[WHAT IS NEEDED]
Beginning with the line that holds "Instruction: Click the", retype the rest of the listing exactly, last line included.

[SUPPLIED ENTRIES]
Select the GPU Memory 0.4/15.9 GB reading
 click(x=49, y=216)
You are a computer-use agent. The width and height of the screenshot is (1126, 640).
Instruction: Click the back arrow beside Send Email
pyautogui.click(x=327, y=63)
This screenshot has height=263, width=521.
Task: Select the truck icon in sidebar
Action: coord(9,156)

[WORKED SOLUTION]
Instruction: Click the back arrow beside Send Email
pyautogui.click(x=327, y=63)
This screenshot has height=263, width=521.
Task: Select the truck icon in sidebar
Action: coord(9,156)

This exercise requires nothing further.